Ferentari data del régimen comunista. Tras la caída del dictador Nicolae Ceaucescu, en 1989, los edificios, construidos con materiales muy pobres, fueron ocupados por los gitanos. Sorprende el gran número de antenas parabólicas que cuelgan de las fachadas, las montañas de basura que hay en las esquinas – a modo de vertederos improvisados – y las manadas de perros que pululan por las calles amplias y polvorientas. De vez en cuando se ven letreros que indican la casa de alguna vecina que lee las manos y las cartas.

Son 15 y no trabaja nadie

Estos días, los vecinos disfrutan en la calle de los últimos coletazos del verano. Pronto llegará el crudo invierno y buscarán refugio en los diminutos pisos donde viven apiñados. La mayoría son de habitación única y de unos 15 m2. Mihai tiene más suerte. El suyo es tres veces más grande, aunque son 15 a compartir el espacio, 11 de ellos adultos. Nadie en la casa tiene trabajo y el único ingreso es la pensión por invalidez de 320 leis (unos 80 euros) que cobra al mes Mariana, la mujer de Mihai. Una minucia. En este país, el segundo más pobre de la UE, los precios no distan mucho de los españoles.

«Si es dificil encontrar empleo, lo es mucho más para un rom», explica Nico, de 31 años, hijo de la pareja. «Mi aspecto físico, sobre todo mi piel oscura, me delata y nadie quiere darme trabajo. El último que tuve fue de panadero, pero mi jefa me trataba muy mal – dice en el salón dormitorio de la vivienda – . Los payos de mi país no pueden entender que no todos los de nuestra comunidad somos ladrones o mala gente.
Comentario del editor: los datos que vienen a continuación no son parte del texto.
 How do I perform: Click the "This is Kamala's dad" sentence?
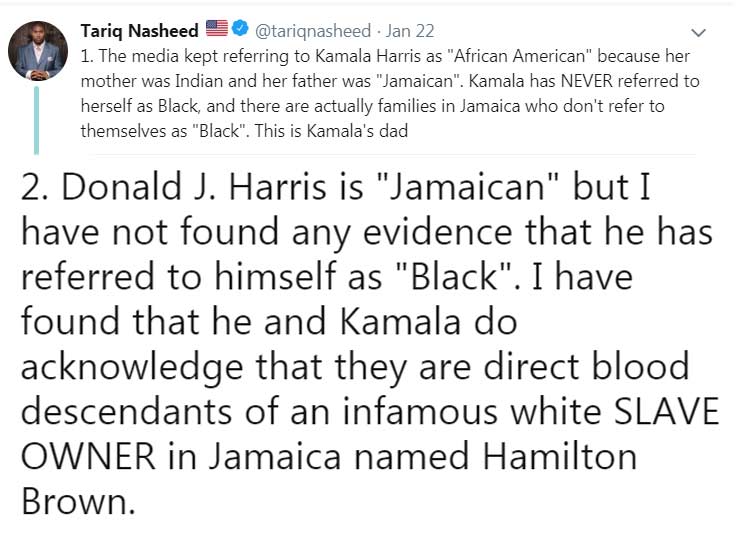(331, 131)
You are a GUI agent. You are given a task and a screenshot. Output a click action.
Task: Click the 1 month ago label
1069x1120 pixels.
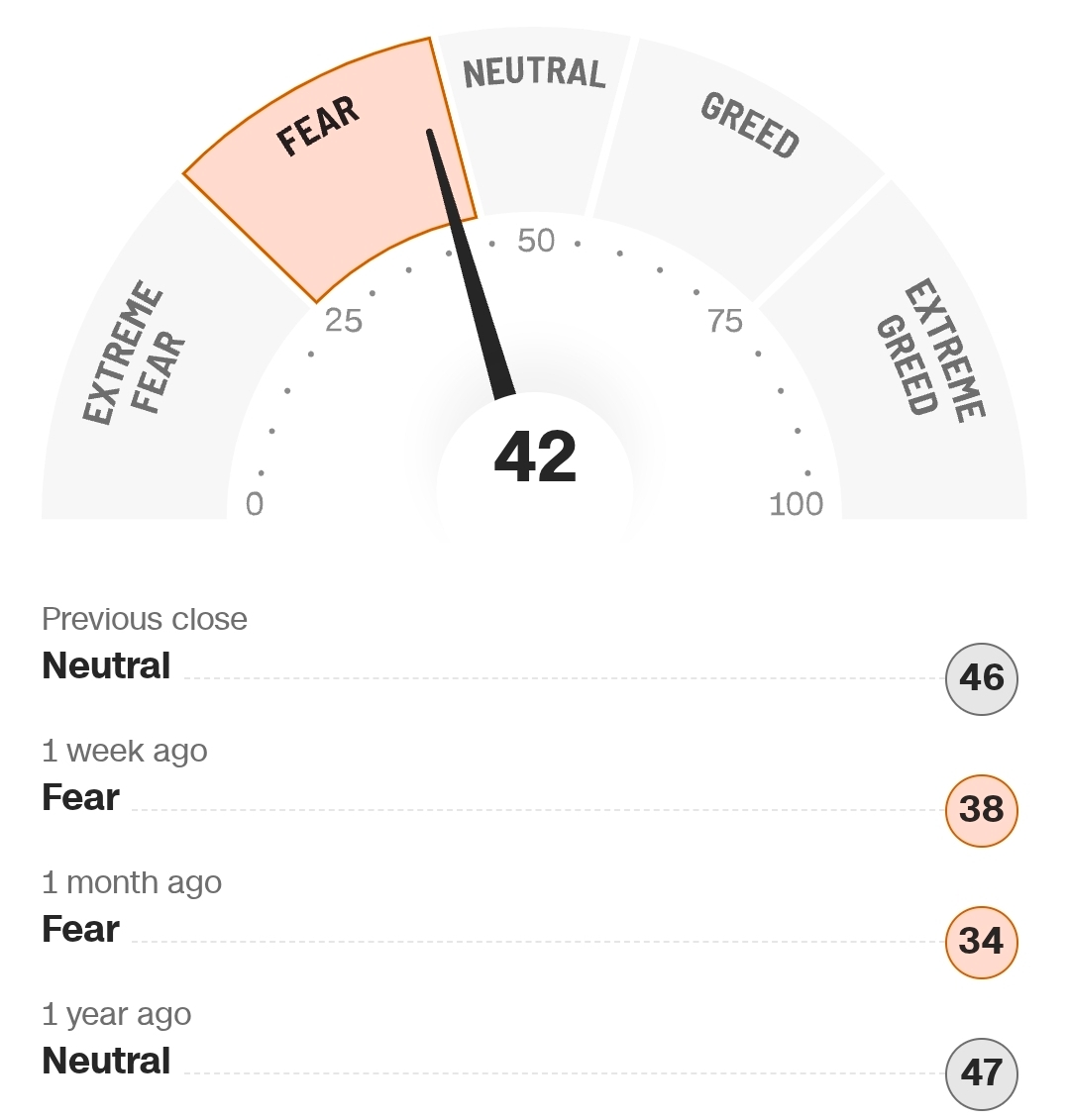tap(132, 882)
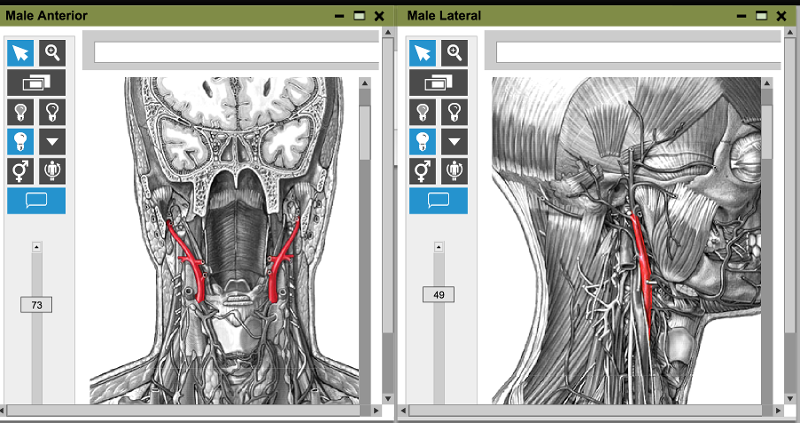This screenshot has height=423, width=800.
Task: Open the down-arrow dropdown in Male Lateral toolbar
Action: pos(454,141)
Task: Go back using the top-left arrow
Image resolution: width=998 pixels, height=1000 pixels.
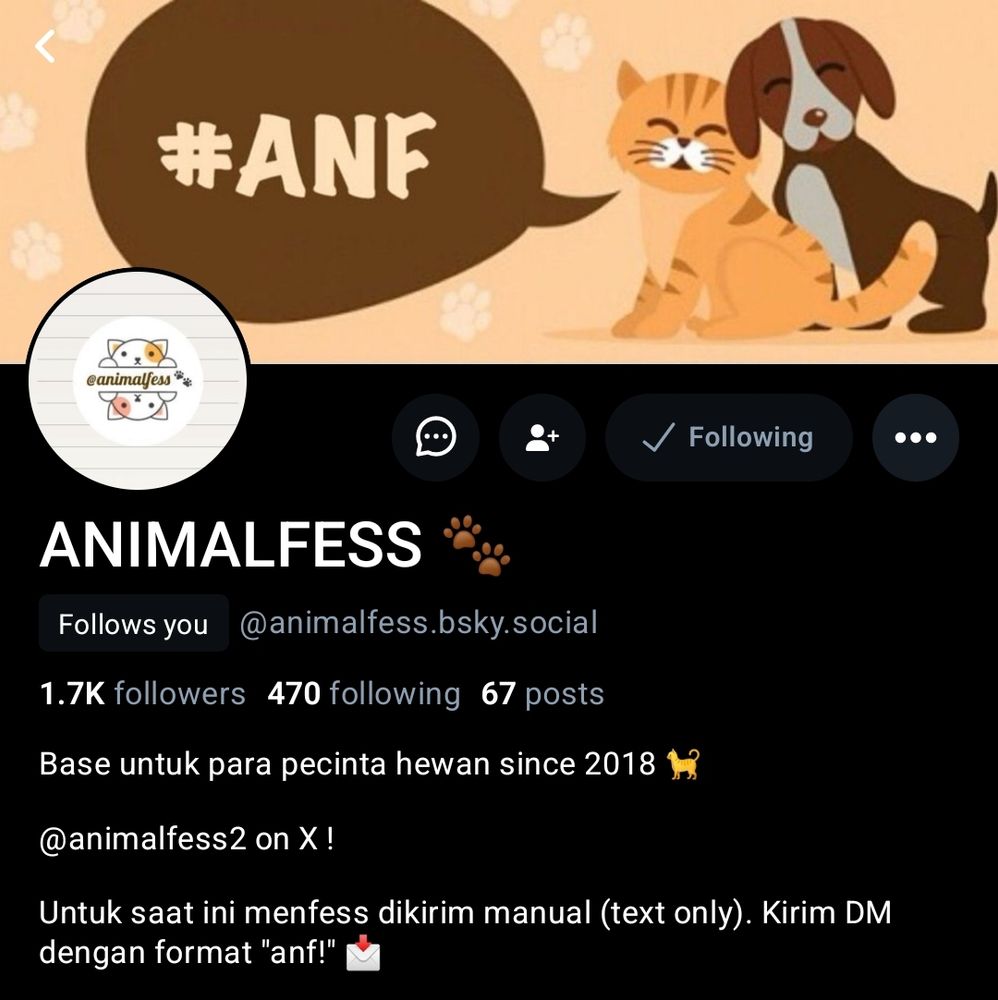Action: click(45, 47)
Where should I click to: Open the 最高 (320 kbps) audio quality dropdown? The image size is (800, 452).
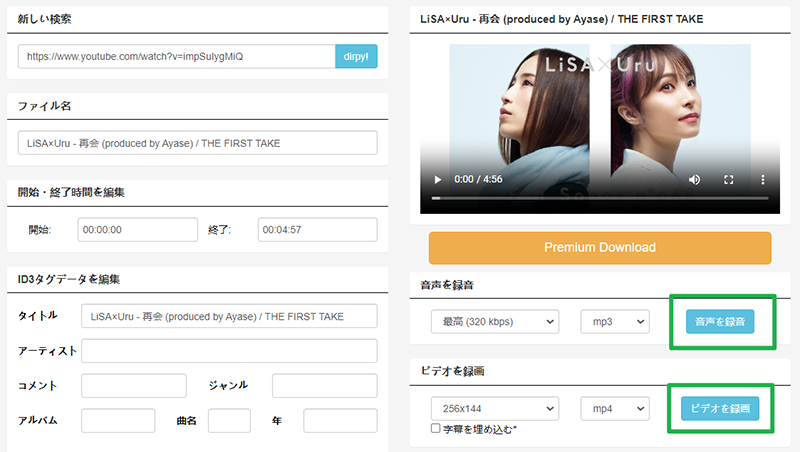(493, 322)
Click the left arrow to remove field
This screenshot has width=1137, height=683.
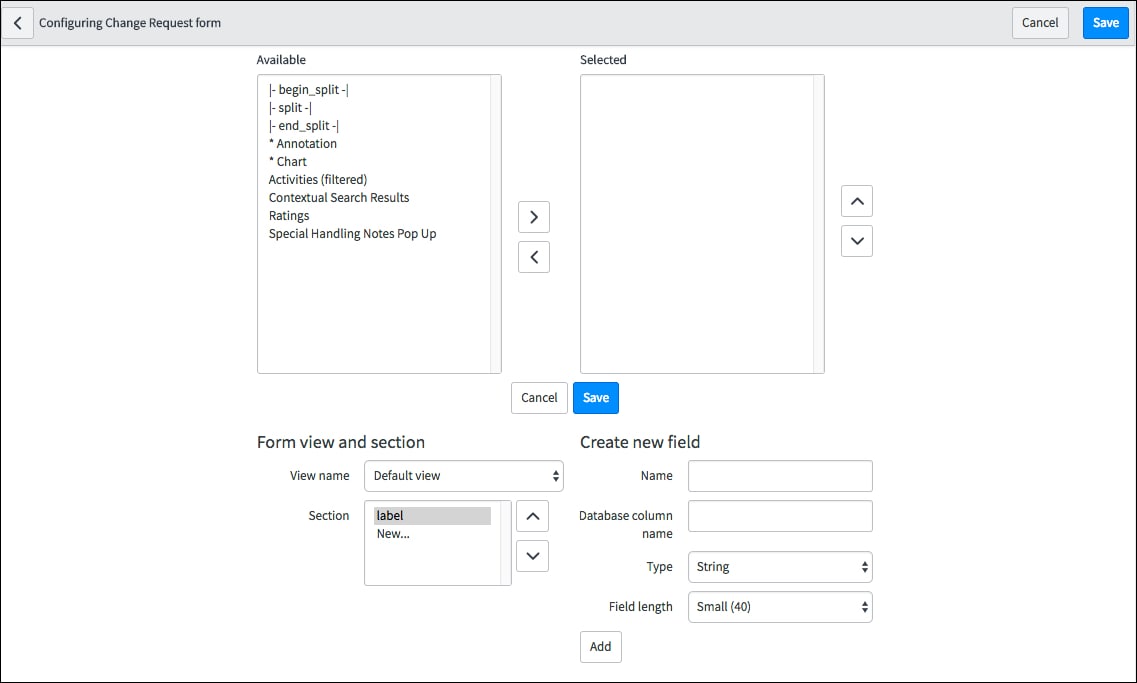533,256
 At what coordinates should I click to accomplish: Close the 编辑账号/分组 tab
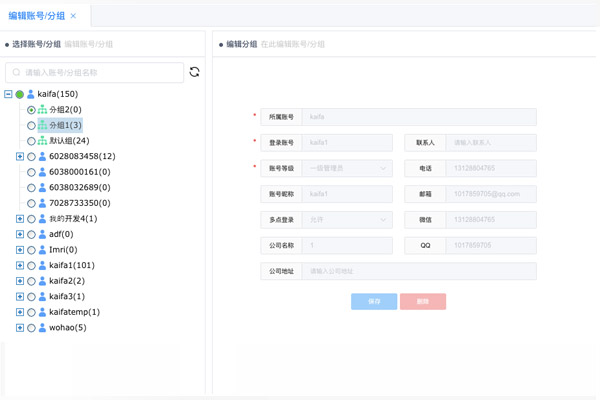pos(73,16)
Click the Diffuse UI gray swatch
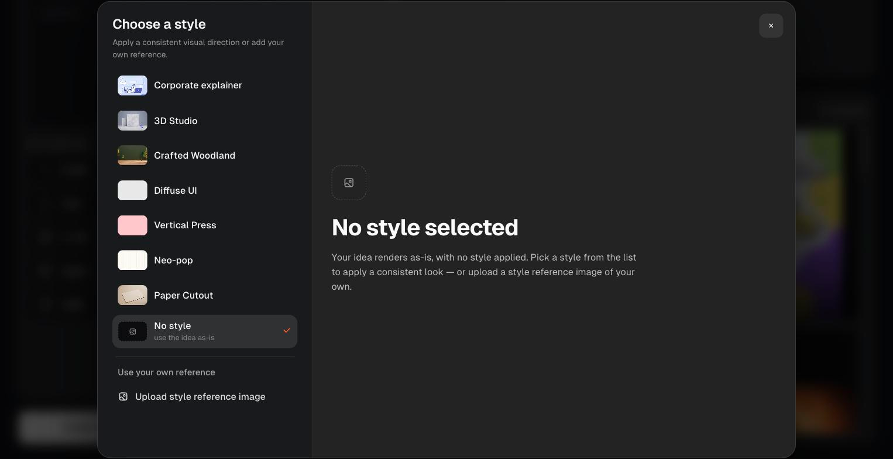 (132, 190)
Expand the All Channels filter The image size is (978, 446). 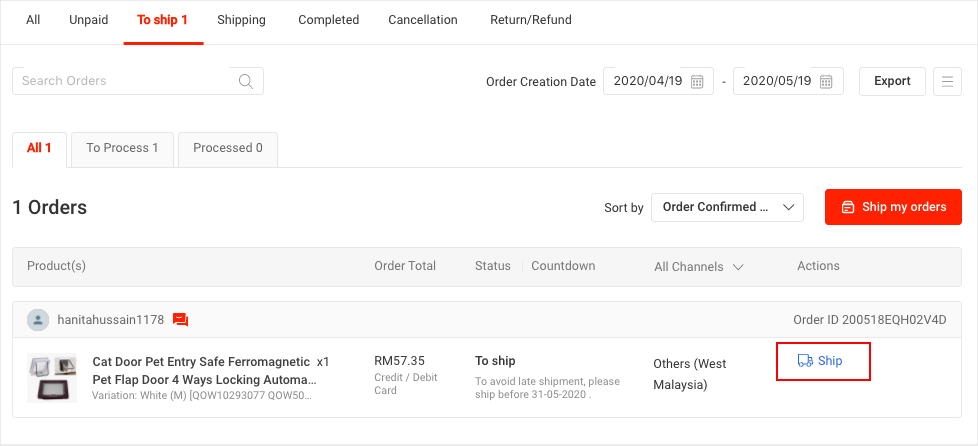click(x=699, y=267)
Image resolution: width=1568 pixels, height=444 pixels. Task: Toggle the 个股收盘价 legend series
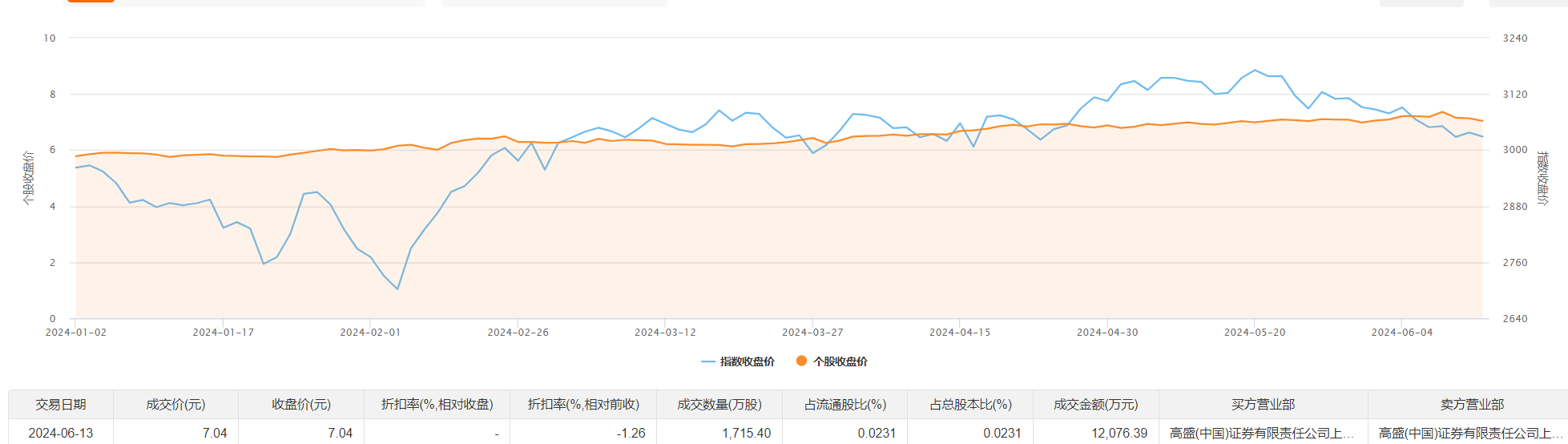pos(832,361)
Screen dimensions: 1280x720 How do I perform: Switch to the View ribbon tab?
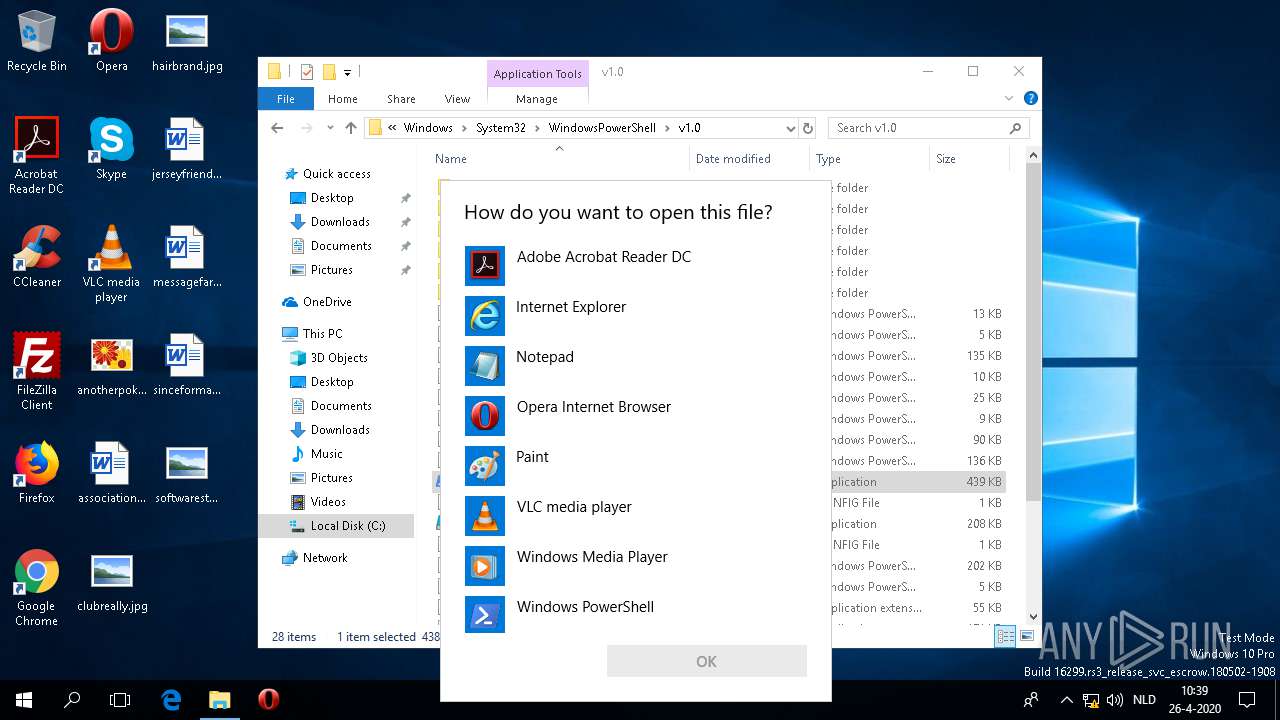click(457, 99)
Los hay, y muchos, que queremos trabajar y progresar». Nico se queja del racismo que hay en Rumanía hacia la comunidad romaní: «Para ellos, todo lo malo que pasa es culpa nuestra».

De la misma opinión es Gina, una rom de 35 años de piel clara y pelo rubio, que toma café con unos amigos bajo un frondoso árbol en plena calle. «Aquí los payos nos tratan peor que en otros paises europeos». Sabe de lo que habla. Ha vivido 11 años en l’Hospitalet, «en el barrio de Santa Eulàlia», y hace un par de meses regresó a Rumanía para quedarse. Dice que «nunca» se sintió «discriminada» en Catalunya, donde trabajó como guarda jurado y en la limpieza de un centro educativo.

«No solo roban los rom, también los no gitanos rumanos», se queja. Cuando se le pregunta por las expulsiones en Francia, se muestra comprensiva y crítica a la vez con la decisión de París. «Es normal que los echen del país, porque hay muchos que roban y hacen cosas ilegales, pero creo que solo deberían expulsar a los que delinquen. En todo caso, estoy segura de que volverán otra vez a Francia», añade con una sonrisa.

Falta de intimidad

A Paul, otro vecino del barrio, le gustaría irse de Rumanía para buscarse la vida, porque apenas tiene para subsistir. Es de los que viven en un piso de una sola habitación, junto a su mujer, que es diabética, dos hijos, su nuera y dos nietos. Además, el cuchitril pertenece a un payo que le cobra 280 leis (unos 70 euros) al mes de alquiler. «Ya me ha dicho que si no le pago nos echa», se lamenta. Es dificil imaginarse cómo pueden dormir todos juntos en ese espacio tan reducido, por no hablar de la falta de intimidad.

Pese a lo diminuto del lugar, en la sala hay un gran televisor. El resto de los muebles son un armario y dos camas de matrimonio. La escalera está llena de porquería, y el oscuro pasillo que lleva a los pisos desprende un fuerte hedor. La mujer de Paul se queja de las «enormes ratas que corretean por ahí».

Fuera, en la calle, dos tipos limpian un BMW negro. Paul dice que se trata de «gente que ha ganado mucho dinero en Europa», pero alguien a su lado susurra que «eso viene de la droga». En todo caso, es fácil toparse en las calles con jeringuillas usadas. En medio de un basural un hombre acaba de inyectarse una dosis de heroína. Es difícil precisar su edad, pero seguro que es mucho más joven de lo que aparenta, como el vecino de Mihai.